*To-do item:* Extract the lines from the one containing "Describe the element" through the one containing "y-tick-label: 70% is", both included, and repeat them word for word. Omit the pictures.

*Materials provided:*
* * *
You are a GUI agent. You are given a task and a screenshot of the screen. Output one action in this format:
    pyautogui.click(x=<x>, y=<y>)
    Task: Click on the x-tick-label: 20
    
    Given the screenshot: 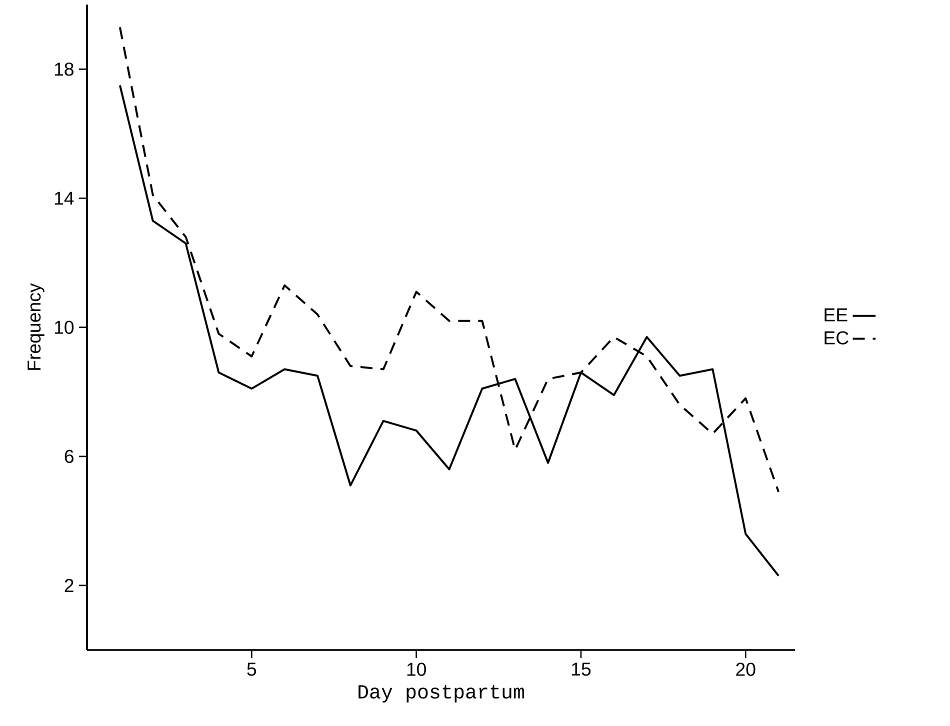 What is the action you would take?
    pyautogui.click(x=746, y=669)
* * *
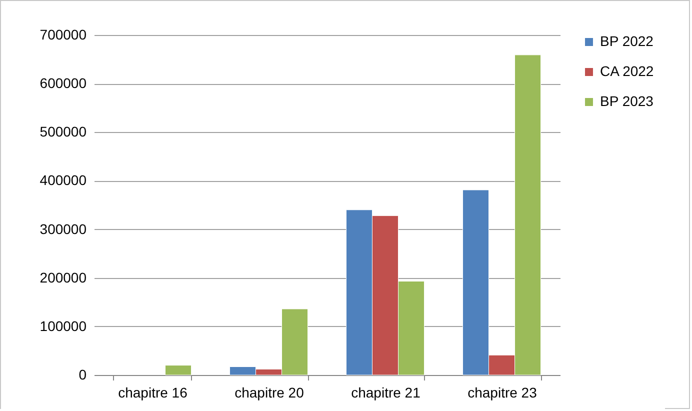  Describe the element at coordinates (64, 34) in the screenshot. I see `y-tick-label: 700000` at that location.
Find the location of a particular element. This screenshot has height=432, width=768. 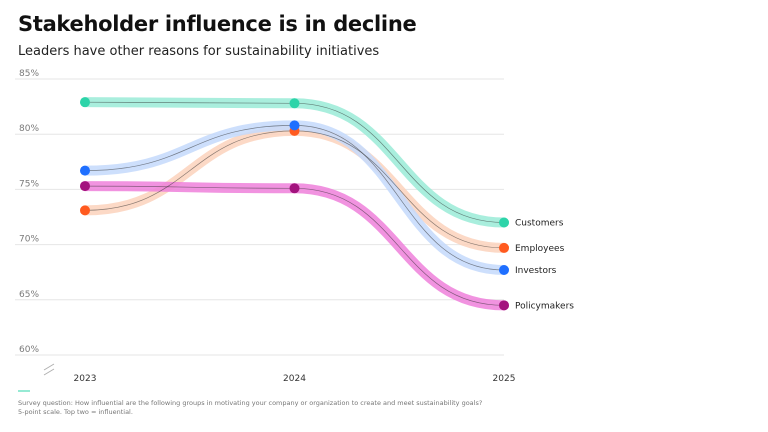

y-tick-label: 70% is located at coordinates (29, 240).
* * *
*Written reply:*
  Describe the element at coordinates (64, 34) in the screenshot. I see `y-tick-label: 700000` at that location.
Find the location of a particular element. This screenshot has height=432, width=768. 

y-tick-label: 70% is located at coordinates (29, 240).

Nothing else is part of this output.